WHAT IS ASKED -> Please give the listing again from the line holding "This screenshot has" through the end of the listing, inclusive, substituting "remote panel" for "local panel" and leaving all else unchanged. Leave the pictures out of your answer.

■ ■ ■ ■

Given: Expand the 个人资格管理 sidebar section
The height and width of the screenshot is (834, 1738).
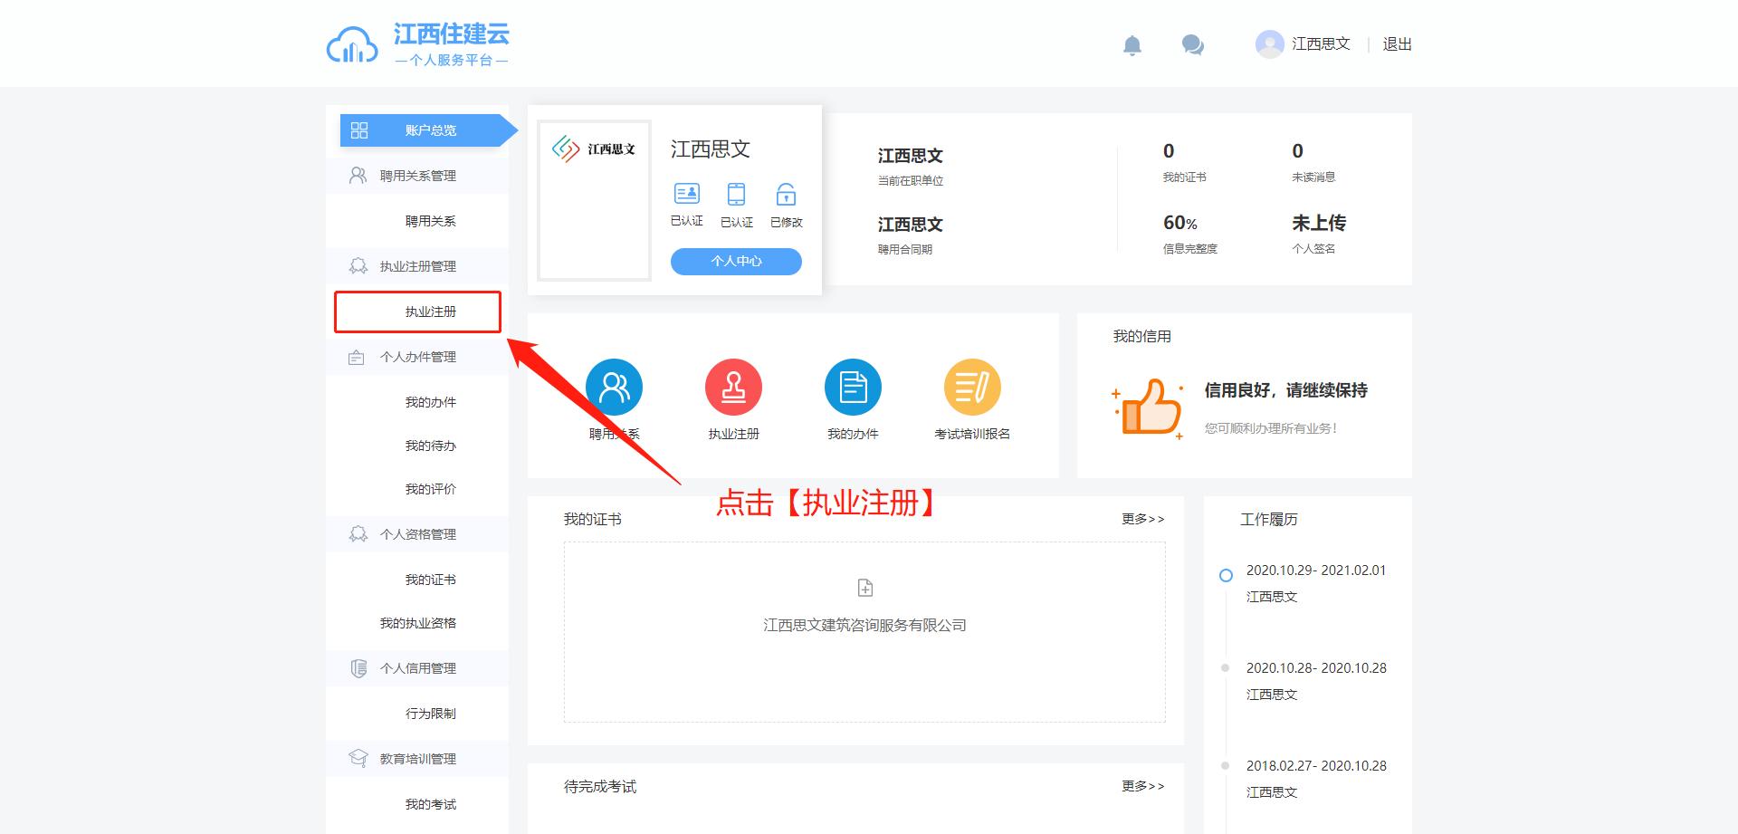Looking at the screenshot, I should 417,534.
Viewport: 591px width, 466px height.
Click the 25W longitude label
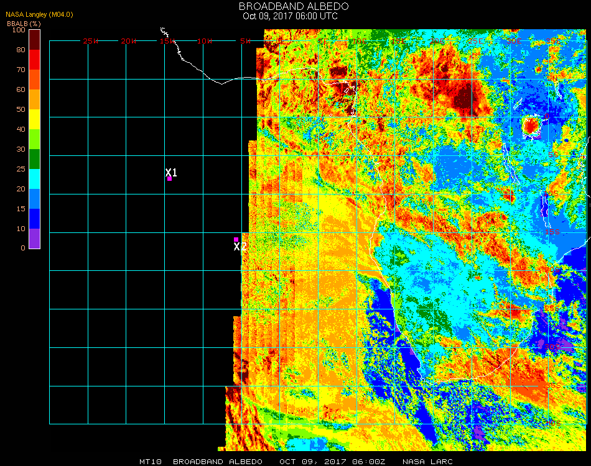(91, 41)
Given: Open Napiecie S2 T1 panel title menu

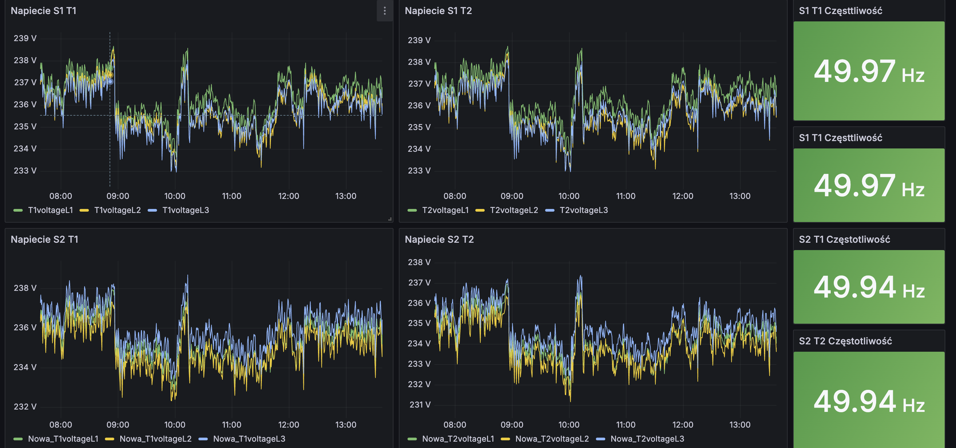Looking at the screenshot, I should (44, 239).
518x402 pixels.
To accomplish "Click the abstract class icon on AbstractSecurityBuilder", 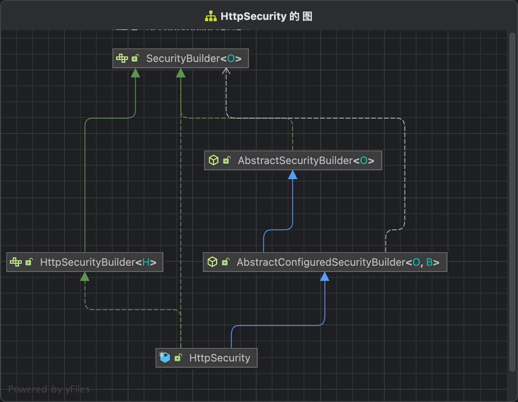I will [x=214, y=160].
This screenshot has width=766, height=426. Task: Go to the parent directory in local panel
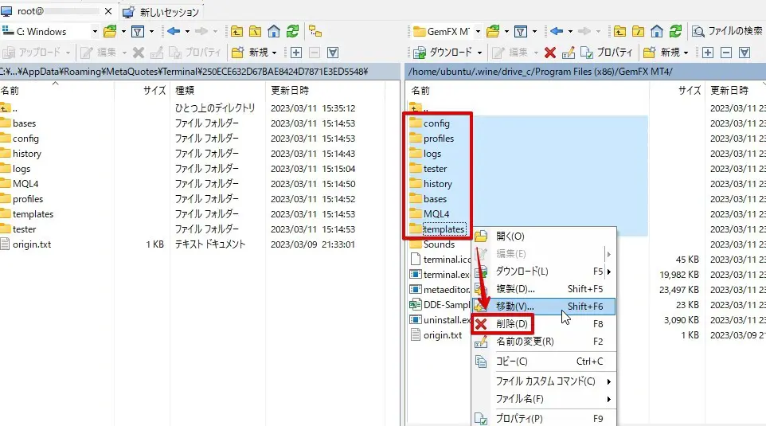point(236,32)
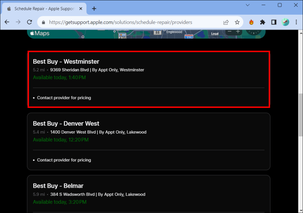Bookmark this page with the star icon

[237, 22]
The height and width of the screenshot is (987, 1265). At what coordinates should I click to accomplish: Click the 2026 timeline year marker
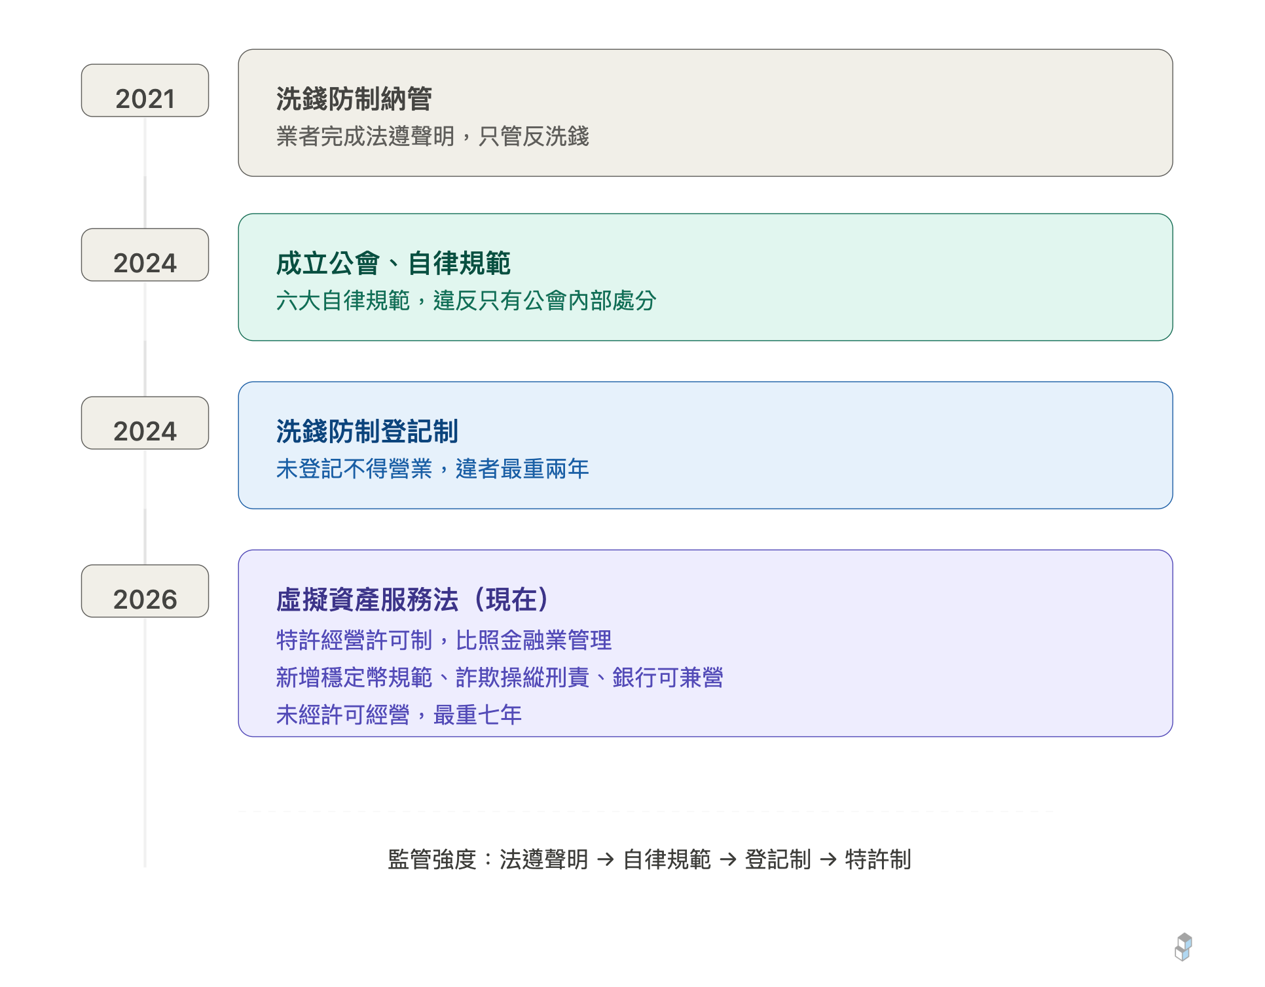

■ ■ ■ ■

RESPONSE TO THIS TASK ->
This screenshot has width=766, height=426. Task: Go to the parent directory in remote panel
point(236,32)
Bookmark this page with the star icon

[237, 22]
The height and width of the screenshot is (987, 1265). At what coordinates should I click to accomplish: Click the 2026 timeline year marker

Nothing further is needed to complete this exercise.